-------- Texto del documento --------
El infierno
Por Joaquín Jinenillian y Pablo Molluso
(Primer cuatrimestre 2022)
12 de octubre y Zeballos en la ciudad de Avellaneda. Se ve desde lejos un cartel
azul que indica diversas localidades: Lanús, Dock Sud, el puerto… Sin embargo, un
nombre llama la atención: “El Infierno”, apenas unos pocos pasos delante del mismo.
Ahí permanece un edificio de amplias ventanas, construido con ladrillos, quizá un
poco escondido en el corazón de una gran urbe. Un silencio tan ruidoso como la Avenida
Mitre que no está tan lejos de aquí. Se abre la puerta. Varios retratos, hechos a mano y
pintura, algunos firmados, otros no lo están. La identidad de aquellas personas retratadas
parece muy lejana, pero a la vez tan familiar que una sensación extraña recorre nuestro
cuerpo. Ante los ojos, un largo pasillo que parece tener una historia que contar.
Cada paso es una información adquirida, un recuerdo ilustrado que jamás existió
en nuestra retina, sin embargo, se siente como si fuera propio. De repente, las pinturas
cesan para exhibir un mural gigante. Un mural gigante repleto de rostros acompañado de
una leyenda: “Memoria, verdad y justicia.” Hombres y mujeres, niños, adultos y ancianos
cuyas almas fueron arrancadas producto del último gobierno militar que azotó esta nación.
-------- Registros mostrados --------
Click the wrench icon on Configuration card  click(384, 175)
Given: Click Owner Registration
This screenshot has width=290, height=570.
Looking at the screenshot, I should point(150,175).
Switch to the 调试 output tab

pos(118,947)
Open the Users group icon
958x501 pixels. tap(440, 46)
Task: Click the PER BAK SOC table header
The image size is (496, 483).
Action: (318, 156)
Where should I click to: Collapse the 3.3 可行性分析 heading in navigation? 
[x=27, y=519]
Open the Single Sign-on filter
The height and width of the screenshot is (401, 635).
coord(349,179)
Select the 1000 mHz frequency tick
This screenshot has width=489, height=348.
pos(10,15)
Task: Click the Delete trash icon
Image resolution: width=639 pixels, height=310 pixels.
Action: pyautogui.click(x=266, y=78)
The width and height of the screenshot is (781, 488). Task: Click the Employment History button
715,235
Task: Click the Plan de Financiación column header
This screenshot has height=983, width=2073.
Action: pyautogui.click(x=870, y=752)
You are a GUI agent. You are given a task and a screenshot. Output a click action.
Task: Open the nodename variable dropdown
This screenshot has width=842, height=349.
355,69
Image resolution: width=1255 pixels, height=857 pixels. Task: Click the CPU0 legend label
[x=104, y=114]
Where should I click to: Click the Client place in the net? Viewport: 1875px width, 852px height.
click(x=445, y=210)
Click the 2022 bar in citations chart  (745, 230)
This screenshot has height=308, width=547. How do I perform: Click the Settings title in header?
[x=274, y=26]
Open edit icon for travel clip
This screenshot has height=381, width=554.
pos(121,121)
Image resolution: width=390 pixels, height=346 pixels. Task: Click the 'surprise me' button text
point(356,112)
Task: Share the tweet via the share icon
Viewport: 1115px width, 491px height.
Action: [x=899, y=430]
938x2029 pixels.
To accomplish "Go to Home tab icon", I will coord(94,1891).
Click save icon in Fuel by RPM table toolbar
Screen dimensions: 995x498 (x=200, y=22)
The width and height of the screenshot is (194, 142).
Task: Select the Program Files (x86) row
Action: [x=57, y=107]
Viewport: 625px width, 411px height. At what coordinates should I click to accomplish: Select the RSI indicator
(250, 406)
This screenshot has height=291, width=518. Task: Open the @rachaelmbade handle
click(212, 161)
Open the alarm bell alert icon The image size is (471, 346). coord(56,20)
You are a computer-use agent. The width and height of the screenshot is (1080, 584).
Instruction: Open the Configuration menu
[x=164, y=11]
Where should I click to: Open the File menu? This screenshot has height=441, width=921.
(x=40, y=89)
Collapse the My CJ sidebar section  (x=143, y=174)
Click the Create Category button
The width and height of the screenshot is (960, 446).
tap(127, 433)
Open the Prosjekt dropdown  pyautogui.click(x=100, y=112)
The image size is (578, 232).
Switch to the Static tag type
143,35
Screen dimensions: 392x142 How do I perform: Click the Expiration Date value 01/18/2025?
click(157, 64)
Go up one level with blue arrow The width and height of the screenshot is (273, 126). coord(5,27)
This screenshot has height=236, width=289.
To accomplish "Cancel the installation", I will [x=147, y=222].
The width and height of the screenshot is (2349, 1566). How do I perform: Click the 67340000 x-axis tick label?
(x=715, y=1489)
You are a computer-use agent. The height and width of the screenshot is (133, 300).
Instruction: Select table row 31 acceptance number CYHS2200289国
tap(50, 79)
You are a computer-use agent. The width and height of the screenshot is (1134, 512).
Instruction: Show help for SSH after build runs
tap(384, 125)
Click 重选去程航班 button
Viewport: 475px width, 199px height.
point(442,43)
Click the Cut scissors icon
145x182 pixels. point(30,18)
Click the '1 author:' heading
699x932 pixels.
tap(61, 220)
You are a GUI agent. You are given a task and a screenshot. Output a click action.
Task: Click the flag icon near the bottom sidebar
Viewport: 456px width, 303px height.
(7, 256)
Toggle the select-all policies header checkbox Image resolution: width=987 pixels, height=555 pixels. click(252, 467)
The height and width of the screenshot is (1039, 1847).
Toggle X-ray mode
--------
■ Tareas propuestas ■
A) Enumera los tipos de personas cuyos rostros llenan el mural gigante, según la crónica sobre El Infierno.
B) Indica qué leyenda acompaña al mural gigante en la crónica sobre El Infierno.
C) Prosigue la crónica sobre El Infierno a partir de su última oración.

■ Resultados por tarea ■
A) Hombres, mujeres, niños, adultos y ancianos.

B) “Memoria, verdad y justicia.”

C)
Diana, Carlos, Héctor, Luis, Azucena, Silvia… y una lista casi interminable. Cuando este
lugar parece el máximo grado de horror y memoria, remata la apuesta. Por delante, una
habitación hecha con madera. En la puerta, se exhibe un letrero: “Sala de tortura” un lugar
capaz de transmitir el dolor de aquellas violaciones a los derechos humanos que se han
realizado. Un cuadrado en mal estado, oscuro, repleto de marcas en cualquier sector de
las paredes, la pintura resquebrajada, y un techo que parece colapsar.
Esta sala de tortura da paso a otra habitación, más grande que las demás y al aire
libre, paredes escritas, rejas totalmente oxidadas, seis puertas verdes de pabellón dan lugar
para imaginarse lo peor. Una especie de cárcel con un tinte de negligencia cual prisión
abandonada hace 150 años, y solo pasaron 46. Calabozos en donde no caben ni dos almas
juntas en condiciones totalmente inhumanas, en un lugar que parece, está a punto de
derrumbarse. Sin luces, sin baños, sin duchas, sin nada de aquellas cosas que aseguran un
poco de dignidad a cualquier ser humano.
Estudiantes, trabajadores como lo podría ser un familiar, fueron víctimas de las
atrocidades cometidas en este profundo edificio que parece no tener fin, o al menos, el
impacto de dichos salones es tan abrumador que confunde, como si fuera una eternidad.
De aquellos que fueron víctimas, con suerte, quedaron algunos rastros. Otros, no contaron
con tal suerte. Sus nombres y sus rostros permanecen en plena exhibición, con la intención
de transmitir un gran mensaje, un mensaje de justicia y memoria que debe perpetuarse
tanto en esta sociedad como en las próximas.
Nunca más, para que ninguna identidad vuelva a ser quitada del recuerdo de otros
seres humanos. Nunca más, para que no se repitan aquellas torturas inhumanas que han
sido ejercidas. Nunca más.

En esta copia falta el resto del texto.